Thursday, January 17, 2013

Christian Hypocrisy & Justice

Who hasn't heard Christians called hypocrites?  It's easy to point fingers when we see the headlines that show a famous Christian has really screwed up.  It's easy to say "I can't believe he/she did that.  I would never do that."

But you know what?  Even if we never do what we see others do, we're all still hypocrites.  When it comes down to it, if something benefits us, then "it's ok", we think.

Here's a case in point.

I have a friend who often posts about injustices in China and wants to make sure she buys as much "made in the USA" as possible.  I think that's great, and I think maybe I should pay attention to that too.  And then I go track the delivery of my new computer, and it starts out in China.  Hmm.  Didn't think about that when I was researching what to get.

Or I read about the importance of buying fair-trade coffee and I think, hey, I love coffee and buy a lot of it.  I should make sure to buy fair trade.  And then I see a bunch of fun flavors at Christmastime and buy them without first checking to see if they are fair trade.

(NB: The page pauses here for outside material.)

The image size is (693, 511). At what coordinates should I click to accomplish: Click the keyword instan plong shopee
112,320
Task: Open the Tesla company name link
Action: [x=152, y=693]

Or, as my friend Megan points out, being pro-life isn't necessarily being pro-life.
"I wonder how the committed Christians, so deeply morally opposed to the slaughter of unborn children, feel about the slaughter of innocent Afghanis and Iranians caught in the crossfire of war."
 As I've thought about these topics the last couple of days, this well-known verse has come to mind:
"Why do you see the speck in your neighbor's eye, but do not notice the log in your own eye?"  --Matthew 7:3
It is easy to be opinionated and passionate about ideas or positions on topics and to think it is all black and white when it is more abstract. But when it is something that we are faced with personally, we tend to change our tune.  Then we see the shades of gray that weren't so visible before.  Then we start to realize maybe there's a lot more going on.  If we want to benefit from something, we will have a more relaxed attitude towards it.

I benefited from flavored coffee and a new computer, so I didn't think about how those things affected people I don't know--but I bet they did.  I didn't notice that log in my eye, even as I nod my head and agree with the writings on justice that I've recently read.

There is often a disconnect between what we believe and how we act, for a variety of reasons.  In addition to how something benefits (or doesn't benefit) us, sometimes, we have not given much thought to an issue.  Or we've only thought about it from one perspective and haven't looked at all the different angles.  Or we haven't been educated about it at all.

It's important to realize that we are all hypocrites--because we are always learning and growing in faith and discipleship.  Nobody's got it all together; nobody's got it all figured out.  We must always be aware of that and we must always realize that for everything we see in someone else, there's at least that if not more going on inside of us.


disqus_ws1IfF23Ib said...

Well said...

Kelly J Youngblood said...

Test comment from my phone using disqus.